Alan Greenspan, in his opening remarks at the August 29, 2003 symposium sponsored by the Federal Reserve of Kansas City, said, “Uncertainty is not just an important feature of the monetary policy landscape; it is the defining characteristic.” He went on to say that macroeconomic models are vastly oversimplified. Indeed, the economy is complex. There are so many forces and variables, known and unknown, that influence the economy, it’s impossible to account for all of them.

The economy isn’t the only complex system. Complex systems proliferate in nature. Ancient philosophers, such as Heraclitus of Ephesus, made this observation long ago. All the elements of the world, such as time, fire, water, earth, and air are constantly in flux and figuratively, it is impossible to “step into the same river twice.” Nature is constantly dividing and reuniting itself. And the market is no different. You will never enter a trade in the exact same river (market) you previously traded. It may look the same, but it will be different. The current will be faster or slower (volatility); it will be deeper or shallower (volume); the water will be clearer or muddier (visibility). There are thousands of variables, and almost none of them are comprehensible.

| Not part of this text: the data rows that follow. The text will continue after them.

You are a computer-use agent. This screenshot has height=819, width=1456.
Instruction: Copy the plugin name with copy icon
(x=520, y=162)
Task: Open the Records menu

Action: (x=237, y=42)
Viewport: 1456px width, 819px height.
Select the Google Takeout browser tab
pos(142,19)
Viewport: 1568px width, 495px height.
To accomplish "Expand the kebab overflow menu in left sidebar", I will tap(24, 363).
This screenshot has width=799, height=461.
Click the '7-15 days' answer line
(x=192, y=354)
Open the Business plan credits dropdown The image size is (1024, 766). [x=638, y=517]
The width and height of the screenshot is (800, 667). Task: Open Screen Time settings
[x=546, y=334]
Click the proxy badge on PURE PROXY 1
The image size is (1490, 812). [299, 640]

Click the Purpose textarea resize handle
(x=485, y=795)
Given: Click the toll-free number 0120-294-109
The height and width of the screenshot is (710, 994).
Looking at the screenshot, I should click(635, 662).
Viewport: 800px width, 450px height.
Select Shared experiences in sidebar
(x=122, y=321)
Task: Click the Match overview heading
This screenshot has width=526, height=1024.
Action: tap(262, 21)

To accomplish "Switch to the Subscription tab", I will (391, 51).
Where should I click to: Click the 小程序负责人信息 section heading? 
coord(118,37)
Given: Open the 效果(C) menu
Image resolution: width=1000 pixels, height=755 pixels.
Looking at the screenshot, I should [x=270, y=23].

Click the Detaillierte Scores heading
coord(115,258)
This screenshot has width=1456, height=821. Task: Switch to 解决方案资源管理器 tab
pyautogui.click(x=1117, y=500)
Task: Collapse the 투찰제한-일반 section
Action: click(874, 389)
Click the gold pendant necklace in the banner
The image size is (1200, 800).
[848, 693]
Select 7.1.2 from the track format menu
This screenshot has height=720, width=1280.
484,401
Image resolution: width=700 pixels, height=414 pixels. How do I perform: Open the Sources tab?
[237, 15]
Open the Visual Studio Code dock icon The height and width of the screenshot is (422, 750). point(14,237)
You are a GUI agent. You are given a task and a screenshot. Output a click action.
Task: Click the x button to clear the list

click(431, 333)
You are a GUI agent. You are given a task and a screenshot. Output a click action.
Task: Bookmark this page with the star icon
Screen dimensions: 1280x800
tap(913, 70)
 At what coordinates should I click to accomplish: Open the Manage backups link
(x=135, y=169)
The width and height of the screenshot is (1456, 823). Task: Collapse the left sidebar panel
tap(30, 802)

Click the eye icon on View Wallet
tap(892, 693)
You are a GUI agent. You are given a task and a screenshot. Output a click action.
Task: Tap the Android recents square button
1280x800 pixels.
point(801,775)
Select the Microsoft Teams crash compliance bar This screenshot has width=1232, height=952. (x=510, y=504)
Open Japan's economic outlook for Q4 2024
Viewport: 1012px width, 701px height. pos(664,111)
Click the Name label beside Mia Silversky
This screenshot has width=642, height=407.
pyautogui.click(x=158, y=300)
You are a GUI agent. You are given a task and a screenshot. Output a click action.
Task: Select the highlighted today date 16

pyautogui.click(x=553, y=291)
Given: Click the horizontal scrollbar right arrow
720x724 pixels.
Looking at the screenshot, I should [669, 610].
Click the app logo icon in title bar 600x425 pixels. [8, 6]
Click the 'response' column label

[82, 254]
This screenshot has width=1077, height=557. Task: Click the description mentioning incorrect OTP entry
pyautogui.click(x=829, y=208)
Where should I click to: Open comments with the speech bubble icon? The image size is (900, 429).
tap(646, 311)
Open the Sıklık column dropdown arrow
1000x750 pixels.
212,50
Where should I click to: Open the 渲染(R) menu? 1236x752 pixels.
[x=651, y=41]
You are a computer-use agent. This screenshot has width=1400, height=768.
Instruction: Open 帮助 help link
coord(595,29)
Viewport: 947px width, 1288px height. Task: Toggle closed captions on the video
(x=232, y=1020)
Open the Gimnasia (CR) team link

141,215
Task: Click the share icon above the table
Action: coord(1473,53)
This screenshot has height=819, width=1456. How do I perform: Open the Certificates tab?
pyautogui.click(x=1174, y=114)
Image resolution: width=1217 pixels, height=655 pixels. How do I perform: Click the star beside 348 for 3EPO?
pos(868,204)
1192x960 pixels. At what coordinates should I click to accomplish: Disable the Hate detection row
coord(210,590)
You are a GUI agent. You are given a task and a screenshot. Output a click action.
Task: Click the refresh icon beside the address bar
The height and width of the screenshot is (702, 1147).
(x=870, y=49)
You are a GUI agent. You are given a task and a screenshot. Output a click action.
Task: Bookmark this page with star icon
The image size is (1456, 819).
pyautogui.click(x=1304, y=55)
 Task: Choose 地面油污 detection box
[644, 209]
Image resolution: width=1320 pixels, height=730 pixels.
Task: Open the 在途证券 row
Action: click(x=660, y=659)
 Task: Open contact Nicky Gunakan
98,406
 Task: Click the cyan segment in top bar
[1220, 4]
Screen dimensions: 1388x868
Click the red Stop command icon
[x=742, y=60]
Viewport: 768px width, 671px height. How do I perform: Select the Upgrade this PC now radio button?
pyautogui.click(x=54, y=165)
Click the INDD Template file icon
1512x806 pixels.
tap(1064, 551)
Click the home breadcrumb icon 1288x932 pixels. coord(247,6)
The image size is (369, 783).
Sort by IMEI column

And what would you guess is the biggest variable of all—which you probably assume—is constant? As Pogo so aptly put it, “We have met the enemy and he is us!” Your personal psychology is also constantly in flux. You are happy one day and melancholy the next; you are continuously learning new things about the market and forgetting others; your confidence level twists and turns like the river’s path. When you left the house for your trading floor, did anything go wrong or especially right? What about the trip? How was the mood of your fellow traders when you arrived? How did your first trade go off? Did you have clarity the minute you began trading or did you struggle for it?

Everything is moving, whether we see it or can measure it. This insight is particularly important to the system’s developers or traders using black-box software.  It helps explain why certain trading software programs work well for only a short time before they crash and burn. There are many other reasons for this phenomena but the ever-changing interplay among market forces is certainly a big part of it.

How can you deal with constant change? First, always be aware of it. Expect it. Accept it as normal. Second, protect your profits from the ravages of the unexpected. Risk management, such as protective stops, is vital. Constant vigilance can make a big difference; healthy skepticism can be a lifesaver. Third, become a full-time student of the particular market you trade. Develop a passion for trading and your primary trading entity. Work at becoming a Zen-trader, where you become one with the market and feel its moves as you would if you were swimming in the river. None of these approaches are easy, but neither is becoming a successful trader.